Weave, Braids, Relaxer, or Afro: The Natural Hair Battle

A recent article on Style.com talked about the growing emergence of Black models sporting their natural hair on the runway in Paris. The article was dedicated to the different styles of Afros worn by the models and how it’s slowly catching on. At least, it seems to be catching on in Paris. The comments were surprisingly positive, with many people saying that they applauded the models for embracing their natural hairstyles.

Quite the opposite was true when Solange Knowles chose to wear her natural hair for her own wedding. When an article was published about Solange wearing her natural afro to her wedding, the comments were not too pleasant. In fact, they were downright nasty. One person posted “Brush your hair” and someone else said her afro was “ugly.” Others went even further and attacked Beyonce’s daughter for her natural style. One commentor said that it was “a shame that her mother has all that money and cannot afford to get her daughter’s hair done.”
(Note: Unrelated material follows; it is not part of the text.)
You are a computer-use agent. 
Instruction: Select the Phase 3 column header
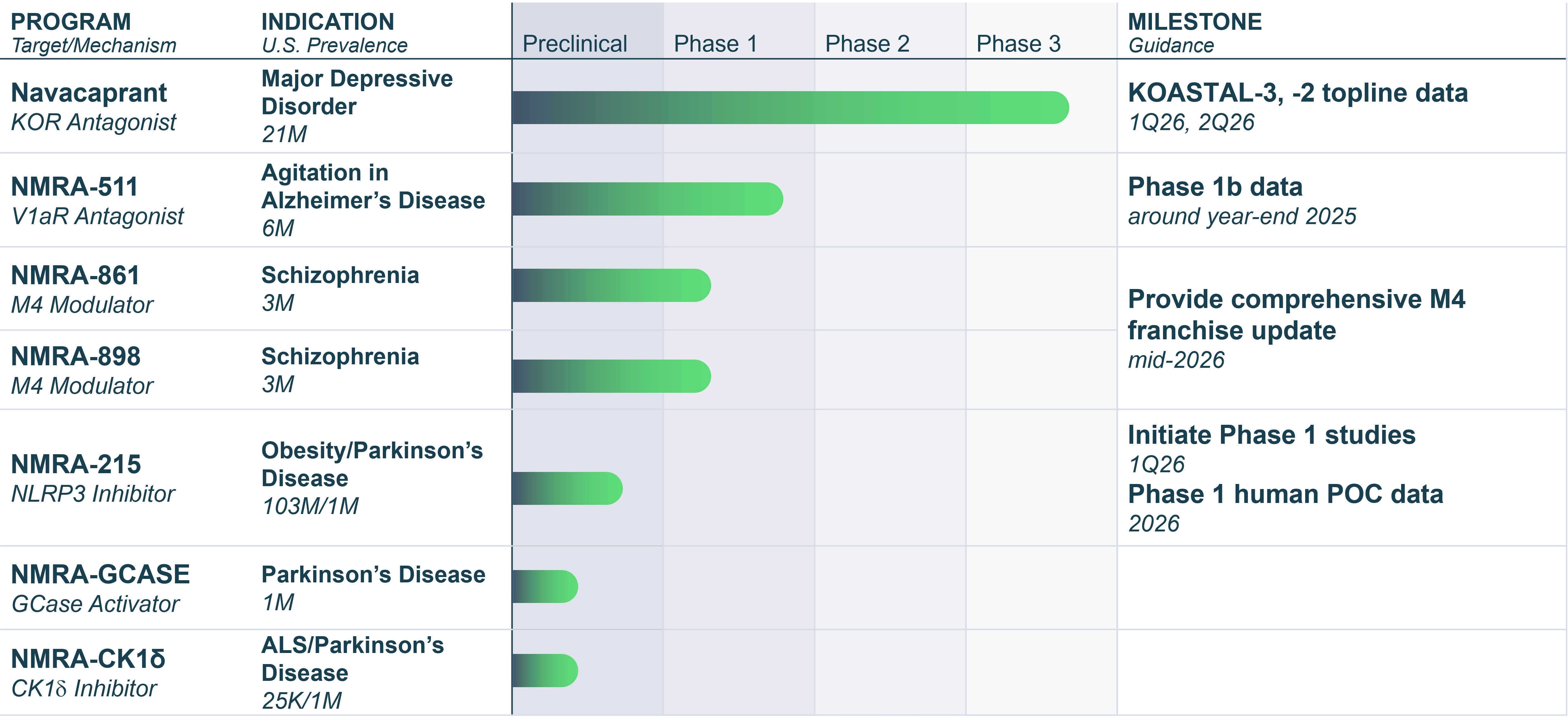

These comments were nothing short of disgusting and offensive, but they were not surprising. Beauty standards for black women have always been European beauty standards: straight hair, light skin. Anyone who dares to defy that is severely criticized by the public, who deem their hair to be “ugly” and “ghetto.” This leaves the woman, or others who stand by her decision, to defend her.

The vast difference between the articles was surprising; on the one hand, France was encouraging their Black models to wear their natural hair while presumed American commentors harassed a woman for wearing her natural hair. Why?

The answer is simple. According to madamenoire.com, the average amount of money African American women spent on weaves was $507 billion in 2009 and that number is projected to grow to $761 billion by 2017.  Black women have become so dissatisfied with their hair that they are willing to shell out hundreds of dollars just to “look pretty.” The average Black woman spends about $800 on a weave, which is enough to pay my cell phone bill for at least two years. And not all of them get the results they achieved. In an Essence article, one woman claimed she was unhappy with her hair, even though she looked nice. She didn’t feel as beautiful as she expected to feel with her $800 weave.

Black women have been brainwashed into this idea that in order to be beautiful, you cannot show your natural self. And it’s a shame. Because some of the most beautiful hairstyles I have seen are natural hair styles, where someone has taken the time and effort to let their natural beauty show through.

So, if weaves are your thing, then go ahead. Be fabulous. But if you are just wearing weaves and relaxers because you feel your natural hair isn’t pretty enough, then stop. Be the beautiful person you are and let the world see the beautiful crown you have been blessed with.